Häufig gestellte Fragen
Worum geht es in dieser Arbeit grundsätzlich?
Die Arbeit befasst sich mit der Entwicklung eines strukturierten Rehabilitationssportkonzepts für Patienten, die eine Bandscheibenoperation an der Lendenwirbelsäule hinter sich haben, um deren Rückkehr in den Beruf und das soziale Leben zu unterstützen.
Was sind die zentralen Themenfelder?
Die Arbeit verknüpft medizinische Grundlagen (Pathophysiologie des Bandscheibenvorfalls) mit sportwissenschaftlichen Ansätzen, gesetzlichen Vorgaben des Rehabilitationssports (SGB IX) und ökonomischen Planungen für den Standort Kraftwerk-Niederzier.
Was ist das primäre Ziel der Arbeit?
Das Ziel ist die Erstellung eines praxisnahen, leitliniengerechten Rehabilitationssportprogramms, das als ergänzende Leistung nach §64 SGB IX zertifiziert werden kann und medizinisch sicher sowie wirtschaftlich tragfähig ist.
Welche wissenschaftliche Methode wird verwendet?
Es handelt sich um eine theoretisch-analytische Arbeit, die durch eine Umgebungsanalyse, eine Grobplanung des Konzepts sowie eine betriebswirtschaftliche Break-Even-Analyse untermauert wird.
Was wird im Hauptteil der Arbeit behandelt?
Der Hauptteil gliedert sich in die theoretische Aufarbeitung des aktuellen Kenntnisstands, die methodische Konzeptionierung unter Berücksichtigung der Bar-Rahmenvereinbarungen sowie die detaillierte Darstellung des Übungsleiterhandbuchs für die Phasen der Rehabilitation.
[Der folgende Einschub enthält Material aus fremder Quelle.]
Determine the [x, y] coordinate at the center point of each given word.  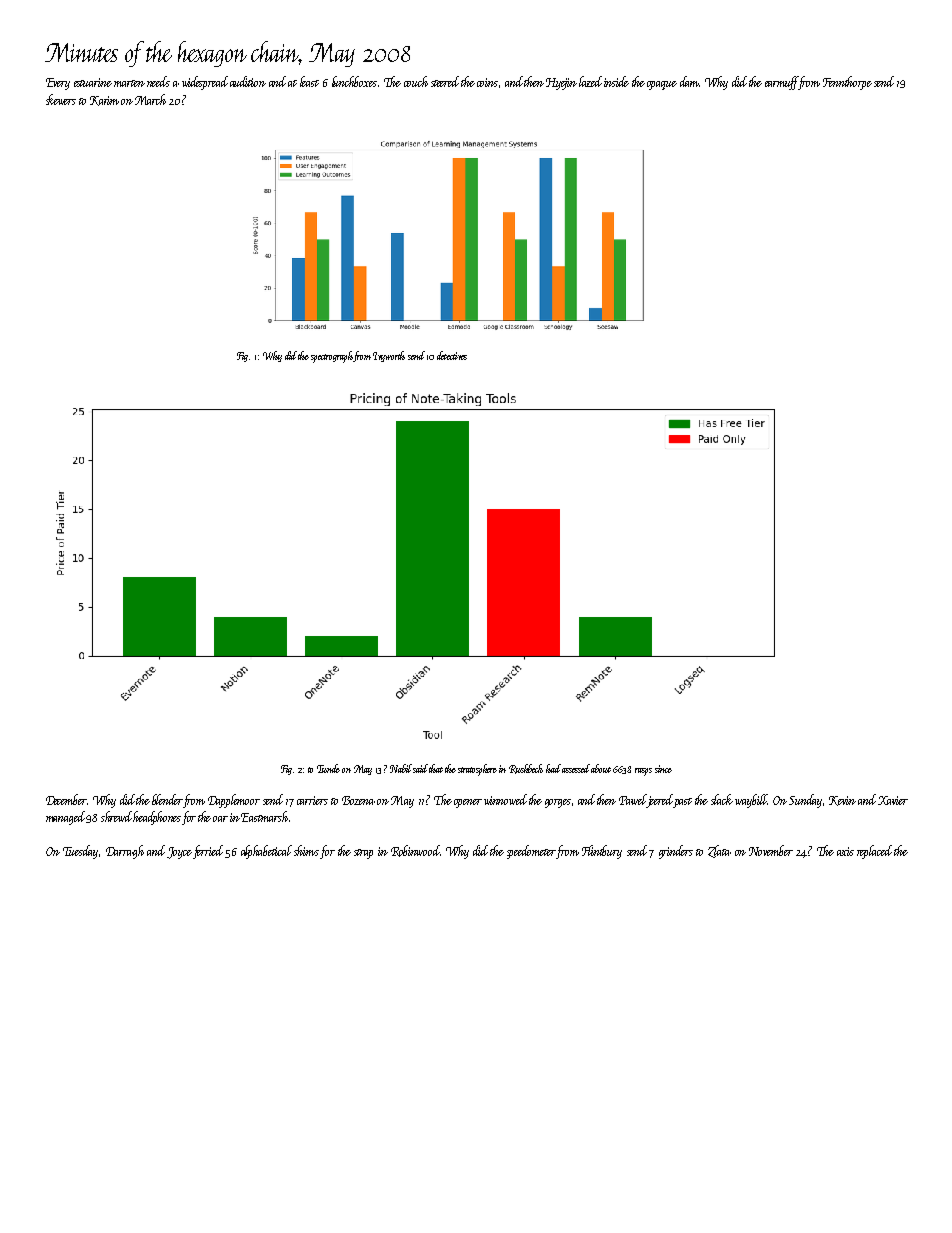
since [663, 769]
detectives [452, 355]
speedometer [531, 852]
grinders [676, 852]
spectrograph [332, 357]
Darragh [125, 852]
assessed [576, 768]
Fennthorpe [847, 83]
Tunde [328, 768]
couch [416, 81]
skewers [61, 99]
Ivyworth [389, 356]
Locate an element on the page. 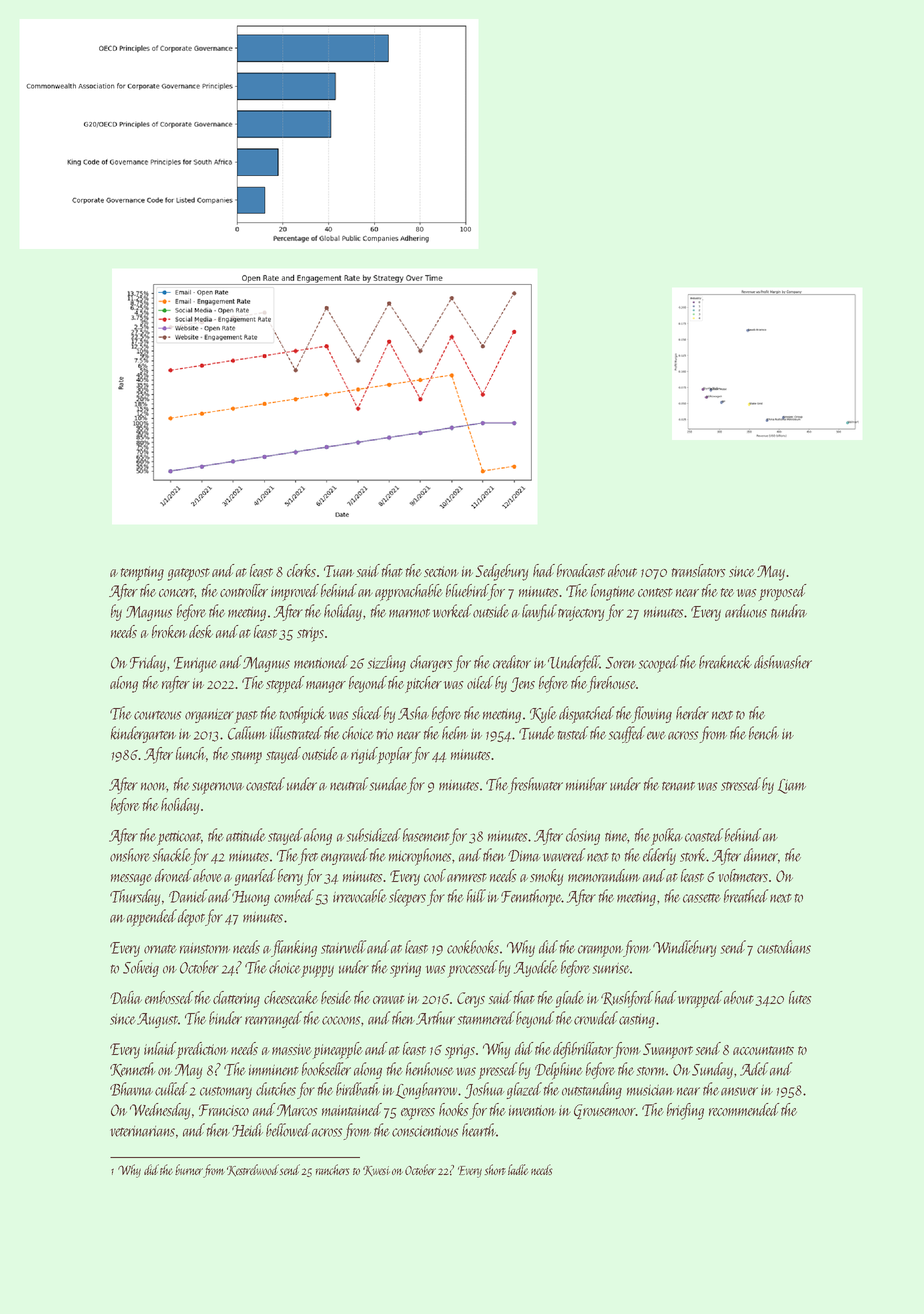  combed is located at coordinates (294, 896).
Welche Schlüsselwörter charakterisieren die Arbeit?
Zentrale Begriffe sind Rehabilitationssport, Bandscheibenvorfall, SGB IX, postoperative Rehabilitation, Trainingskonzept und Rückenschmerz.
Warum ist die Einbeziehung psychologischer Faktoren so wichtig?
Da psychologische Risikofaktoren wie Angst vor Schmerzen ("fear avoidance") maßgeblich an einer Chronifizierung beteiligt sind, integriert das Konzept verhaltenstherapeutische Ansätze, um den Teufelskreis aus Schmerz und körperlicher Inaktivität zu durchbrechen.
Wie finanziert sich das vorgestellte Konzept?
Das Konzept basiert auf der Vergütung durch Krankenkassen nach §64 SGB IX, wobei das Studio als Leistungserbringer fungiert und die Kosten sowie Erlöse in einer Break-Even-Analyse gegenübergestellt werden, um die wirtschaftliche Rentabilität sicherzustellen.